Path Parameter: {version}
All service endpoints include a {version} path parameter. Use v1 for the current production-aligned version.
# Correct — always specify version in the path
POST /api/ssb/accountservices/v1/accounts/balance
# All service endpoints follow this pattern
POST /api/ssb/accountservices/{version}/{endpoint}
Complete Header Example
Here is a complete authenticated request showing all required headers:
POST /api/ssb/accountservices/v1/accounts/balance HTTP/1.1
Host: {sandbox-host}
Content-Type: application/json
x-correlation-id: 550e8400-e29b-41d4-a716-446655440000
client_id: your-sandbox-client-id
client_secret: your-sandbox-client-secret
partnerId: PARTNER-ATM-001
{
"head": { "acquirerId": "10001", "description": "ATM Balance Inquiry" },
...
}
Generating x-correlation-id
The correlation ID must be a valid UUID v4 generated fresh for every request. Here are examples in common languages:
// Using built-in crypto module (Node 14.17+)

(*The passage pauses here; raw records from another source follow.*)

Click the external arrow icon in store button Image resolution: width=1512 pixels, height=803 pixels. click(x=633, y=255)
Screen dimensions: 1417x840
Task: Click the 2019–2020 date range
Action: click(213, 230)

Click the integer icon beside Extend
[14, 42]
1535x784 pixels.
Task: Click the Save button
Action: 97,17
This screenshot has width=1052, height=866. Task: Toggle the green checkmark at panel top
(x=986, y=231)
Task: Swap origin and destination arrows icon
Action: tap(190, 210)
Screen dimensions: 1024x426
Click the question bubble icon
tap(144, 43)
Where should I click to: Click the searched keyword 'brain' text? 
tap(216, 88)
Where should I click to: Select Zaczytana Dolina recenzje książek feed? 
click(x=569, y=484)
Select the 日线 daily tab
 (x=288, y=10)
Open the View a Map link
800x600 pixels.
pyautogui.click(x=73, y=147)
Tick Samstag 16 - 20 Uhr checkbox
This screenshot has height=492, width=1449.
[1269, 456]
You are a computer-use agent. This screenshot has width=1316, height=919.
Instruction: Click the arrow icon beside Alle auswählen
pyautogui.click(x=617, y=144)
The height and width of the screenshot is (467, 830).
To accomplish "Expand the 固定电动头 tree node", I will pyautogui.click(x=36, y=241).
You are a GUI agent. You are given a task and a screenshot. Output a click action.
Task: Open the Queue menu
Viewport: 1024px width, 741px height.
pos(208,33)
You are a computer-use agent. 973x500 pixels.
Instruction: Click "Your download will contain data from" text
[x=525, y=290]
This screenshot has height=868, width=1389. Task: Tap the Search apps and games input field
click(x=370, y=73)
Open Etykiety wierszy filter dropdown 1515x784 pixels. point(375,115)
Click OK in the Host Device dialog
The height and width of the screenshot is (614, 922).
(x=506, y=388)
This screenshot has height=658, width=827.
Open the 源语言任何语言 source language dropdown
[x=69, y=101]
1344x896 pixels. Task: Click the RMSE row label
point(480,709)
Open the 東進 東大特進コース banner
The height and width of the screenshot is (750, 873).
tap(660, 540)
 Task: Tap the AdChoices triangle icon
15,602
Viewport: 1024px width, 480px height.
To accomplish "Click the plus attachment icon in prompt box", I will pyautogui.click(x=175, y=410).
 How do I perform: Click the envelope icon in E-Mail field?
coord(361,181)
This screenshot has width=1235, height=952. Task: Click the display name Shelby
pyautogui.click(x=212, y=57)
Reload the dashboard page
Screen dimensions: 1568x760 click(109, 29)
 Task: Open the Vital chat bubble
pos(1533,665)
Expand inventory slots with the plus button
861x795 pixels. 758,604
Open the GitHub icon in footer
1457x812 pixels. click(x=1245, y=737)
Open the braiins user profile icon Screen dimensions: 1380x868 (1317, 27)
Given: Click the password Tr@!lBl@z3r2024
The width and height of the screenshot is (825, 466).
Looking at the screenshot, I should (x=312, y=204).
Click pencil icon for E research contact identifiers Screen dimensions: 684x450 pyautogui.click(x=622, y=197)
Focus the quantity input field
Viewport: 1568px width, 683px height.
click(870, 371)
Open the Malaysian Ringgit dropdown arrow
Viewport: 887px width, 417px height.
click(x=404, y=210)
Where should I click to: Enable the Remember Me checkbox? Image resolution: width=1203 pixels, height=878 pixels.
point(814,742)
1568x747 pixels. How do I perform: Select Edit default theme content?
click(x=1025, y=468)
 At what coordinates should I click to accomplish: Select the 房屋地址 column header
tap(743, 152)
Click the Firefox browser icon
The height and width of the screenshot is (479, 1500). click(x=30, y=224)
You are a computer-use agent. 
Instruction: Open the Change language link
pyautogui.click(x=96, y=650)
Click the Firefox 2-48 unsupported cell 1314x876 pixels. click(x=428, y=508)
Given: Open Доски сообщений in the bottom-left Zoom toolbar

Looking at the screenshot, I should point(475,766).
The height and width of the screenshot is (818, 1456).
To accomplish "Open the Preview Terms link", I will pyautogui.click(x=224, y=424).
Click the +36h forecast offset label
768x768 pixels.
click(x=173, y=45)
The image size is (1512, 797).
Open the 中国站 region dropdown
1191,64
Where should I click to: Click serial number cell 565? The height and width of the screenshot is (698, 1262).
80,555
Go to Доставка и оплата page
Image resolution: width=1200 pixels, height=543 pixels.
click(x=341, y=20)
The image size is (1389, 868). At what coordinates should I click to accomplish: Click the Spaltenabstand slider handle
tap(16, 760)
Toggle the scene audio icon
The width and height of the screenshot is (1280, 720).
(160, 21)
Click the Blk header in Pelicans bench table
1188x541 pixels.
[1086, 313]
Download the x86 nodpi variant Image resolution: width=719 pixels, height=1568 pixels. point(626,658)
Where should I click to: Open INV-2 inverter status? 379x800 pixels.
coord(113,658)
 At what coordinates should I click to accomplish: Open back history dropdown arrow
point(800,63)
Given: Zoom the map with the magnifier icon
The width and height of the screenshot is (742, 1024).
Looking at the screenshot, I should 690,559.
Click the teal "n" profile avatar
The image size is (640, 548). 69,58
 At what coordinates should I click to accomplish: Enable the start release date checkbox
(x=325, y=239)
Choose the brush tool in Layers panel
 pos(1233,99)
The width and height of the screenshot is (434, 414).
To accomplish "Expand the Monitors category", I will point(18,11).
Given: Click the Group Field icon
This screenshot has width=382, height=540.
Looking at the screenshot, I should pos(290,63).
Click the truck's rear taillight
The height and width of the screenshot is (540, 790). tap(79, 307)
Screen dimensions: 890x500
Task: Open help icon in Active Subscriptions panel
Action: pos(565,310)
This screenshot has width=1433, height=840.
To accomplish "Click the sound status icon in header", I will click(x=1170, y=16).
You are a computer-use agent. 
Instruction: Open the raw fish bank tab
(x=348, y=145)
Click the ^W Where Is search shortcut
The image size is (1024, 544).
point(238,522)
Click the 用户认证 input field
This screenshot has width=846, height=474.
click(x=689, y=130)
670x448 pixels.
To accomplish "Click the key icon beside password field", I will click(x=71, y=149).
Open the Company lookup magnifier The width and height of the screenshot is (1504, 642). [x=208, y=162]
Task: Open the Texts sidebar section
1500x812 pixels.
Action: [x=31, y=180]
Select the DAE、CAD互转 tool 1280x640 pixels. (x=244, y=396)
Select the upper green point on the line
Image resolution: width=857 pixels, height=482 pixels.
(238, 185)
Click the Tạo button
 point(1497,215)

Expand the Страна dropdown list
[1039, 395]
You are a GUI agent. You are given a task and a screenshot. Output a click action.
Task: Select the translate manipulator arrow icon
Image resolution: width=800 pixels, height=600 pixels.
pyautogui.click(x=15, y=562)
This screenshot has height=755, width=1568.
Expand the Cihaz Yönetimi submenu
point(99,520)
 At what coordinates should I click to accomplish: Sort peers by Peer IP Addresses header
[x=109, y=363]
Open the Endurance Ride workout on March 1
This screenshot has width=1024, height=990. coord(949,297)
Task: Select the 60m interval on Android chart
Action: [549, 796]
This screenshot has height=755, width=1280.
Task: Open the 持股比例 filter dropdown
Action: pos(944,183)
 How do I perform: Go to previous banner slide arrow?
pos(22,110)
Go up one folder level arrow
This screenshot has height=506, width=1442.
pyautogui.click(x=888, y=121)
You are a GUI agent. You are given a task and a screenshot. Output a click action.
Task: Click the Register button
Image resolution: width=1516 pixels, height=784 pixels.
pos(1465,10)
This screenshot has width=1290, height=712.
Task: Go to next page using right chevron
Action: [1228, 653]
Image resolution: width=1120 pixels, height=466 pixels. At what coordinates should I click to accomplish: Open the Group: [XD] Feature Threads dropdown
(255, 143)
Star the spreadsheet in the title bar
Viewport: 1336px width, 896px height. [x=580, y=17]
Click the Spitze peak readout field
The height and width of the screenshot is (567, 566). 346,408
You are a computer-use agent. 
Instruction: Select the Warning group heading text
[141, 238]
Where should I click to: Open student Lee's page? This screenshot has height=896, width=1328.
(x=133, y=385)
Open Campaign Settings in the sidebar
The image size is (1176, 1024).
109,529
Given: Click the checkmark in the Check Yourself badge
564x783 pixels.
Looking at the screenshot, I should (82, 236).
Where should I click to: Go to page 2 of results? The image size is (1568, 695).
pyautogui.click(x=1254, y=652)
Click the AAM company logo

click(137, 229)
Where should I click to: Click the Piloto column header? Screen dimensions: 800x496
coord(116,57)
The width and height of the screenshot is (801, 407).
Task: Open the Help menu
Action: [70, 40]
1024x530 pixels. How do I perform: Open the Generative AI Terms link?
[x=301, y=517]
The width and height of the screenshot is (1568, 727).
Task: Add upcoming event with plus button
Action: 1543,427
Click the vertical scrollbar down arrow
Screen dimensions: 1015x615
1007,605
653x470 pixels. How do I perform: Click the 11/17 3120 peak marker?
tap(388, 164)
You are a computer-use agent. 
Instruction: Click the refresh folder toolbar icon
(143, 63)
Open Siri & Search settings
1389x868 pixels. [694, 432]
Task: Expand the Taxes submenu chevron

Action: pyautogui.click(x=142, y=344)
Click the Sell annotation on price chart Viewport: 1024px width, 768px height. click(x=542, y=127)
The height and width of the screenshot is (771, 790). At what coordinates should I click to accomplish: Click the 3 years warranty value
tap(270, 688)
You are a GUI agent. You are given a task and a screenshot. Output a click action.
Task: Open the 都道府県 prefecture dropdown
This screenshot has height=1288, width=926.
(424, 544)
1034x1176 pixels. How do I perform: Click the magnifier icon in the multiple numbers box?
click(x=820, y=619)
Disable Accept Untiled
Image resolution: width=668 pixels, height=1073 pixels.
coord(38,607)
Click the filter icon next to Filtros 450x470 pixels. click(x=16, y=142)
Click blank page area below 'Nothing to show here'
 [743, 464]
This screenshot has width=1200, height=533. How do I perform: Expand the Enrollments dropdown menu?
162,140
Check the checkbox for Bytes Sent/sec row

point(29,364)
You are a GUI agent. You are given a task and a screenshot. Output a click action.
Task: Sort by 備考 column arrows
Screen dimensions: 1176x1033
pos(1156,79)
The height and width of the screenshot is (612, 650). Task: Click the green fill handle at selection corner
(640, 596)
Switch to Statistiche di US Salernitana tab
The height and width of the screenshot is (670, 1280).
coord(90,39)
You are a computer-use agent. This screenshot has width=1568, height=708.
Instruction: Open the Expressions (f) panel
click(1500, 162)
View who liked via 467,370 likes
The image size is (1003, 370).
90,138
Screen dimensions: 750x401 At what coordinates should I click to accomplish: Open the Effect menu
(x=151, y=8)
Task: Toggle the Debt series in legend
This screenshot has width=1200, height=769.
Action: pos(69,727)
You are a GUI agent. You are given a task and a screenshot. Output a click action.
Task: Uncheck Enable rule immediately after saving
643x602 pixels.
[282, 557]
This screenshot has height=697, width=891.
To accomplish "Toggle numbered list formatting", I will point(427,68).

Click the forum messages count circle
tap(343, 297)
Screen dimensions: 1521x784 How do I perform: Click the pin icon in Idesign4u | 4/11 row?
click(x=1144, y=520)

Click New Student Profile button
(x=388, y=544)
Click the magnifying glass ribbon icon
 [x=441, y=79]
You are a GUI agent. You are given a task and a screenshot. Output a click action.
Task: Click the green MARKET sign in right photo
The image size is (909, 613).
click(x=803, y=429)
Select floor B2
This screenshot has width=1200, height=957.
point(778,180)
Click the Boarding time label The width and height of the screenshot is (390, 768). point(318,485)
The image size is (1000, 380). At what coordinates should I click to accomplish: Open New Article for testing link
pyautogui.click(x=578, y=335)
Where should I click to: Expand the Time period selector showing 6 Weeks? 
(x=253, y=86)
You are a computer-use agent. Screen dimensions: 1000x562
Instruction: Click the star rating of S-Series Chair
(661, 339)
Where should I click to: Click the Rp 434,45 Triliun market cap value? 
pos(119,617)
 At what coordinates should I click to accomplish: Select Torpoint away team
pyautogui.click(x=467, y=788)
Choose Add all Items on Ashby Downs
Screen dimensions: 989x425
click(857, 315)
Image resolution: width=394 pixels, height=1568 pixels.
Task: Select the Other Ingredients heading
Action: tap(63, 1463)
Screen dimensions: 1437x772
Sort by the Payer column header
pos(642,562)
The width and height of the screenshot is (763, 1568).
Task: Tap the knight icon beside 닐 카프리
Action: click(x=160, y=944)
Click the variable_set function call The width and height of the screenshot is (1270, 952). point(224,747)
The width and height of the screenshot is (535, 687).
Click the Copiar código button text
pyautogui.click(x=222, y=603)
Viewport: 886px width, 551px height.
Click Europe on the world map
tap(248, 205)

const { randomUUID } = require('crypto');
const correlationId = randomUUID();
// e.g. "550e8400-e29b-41d4-a716-446655440000"
// Java — using java.util.UUID import java.util.UUID; String correlationId = UUID.randomUUID().toString();
# Python — using built-in uuid module import uuid correlation_id = str(uuid.uuid4())
# Shell — using uuidgen (macOS/Linux) CORRELATION_ID=$(uuidgen) # Or generate a random UUID inline in curl: curl -H "x-correlation-id: $(uuidgen)" ...
Sandbox Credentials
Request sandbox credentials from the QwikLive Developer Portal. Once obtained, set them as environment variables in your integration environment:
# Set credentials as environment variables — never hardcode in source
export CLIENT_ID="sandbox-client-your-id"
export CLIENT_SECRET="sandbox-secret-your-secret"
export PARTNER_ID="PARTNER-ATM-001"
# Use in curl
curl -s -X POST https://{sandbox-host}/api/ssb/accountservices/v1/accounts \
-H "Content-Type: application/json" \
-H "x-correlation-id: $(uuidgen)" \
-H "client_id: $CLIENT_ID" \
-H "client_secret: $CLIENT_SECRET" \
-H "partnerId: $PARTNER_ID" \
-d '{ ... }'
Authentication Error Responses
| HTTP Status | Reason | Cause |
|---|---|---|
| 401 | HTTP:UNAUTHORIZED |
client_id or client_secret is missing, invalid, or expired |
| 403 | HTTP:FORBIDDEN |
Credentials are valid but the client is not authorized for this specific operation |
Never include client_secret values in client-side code, browser requests, mobile apps, or any environment where end users could inspect network traffic. The QwikLive API is designed for server-to-server integration only.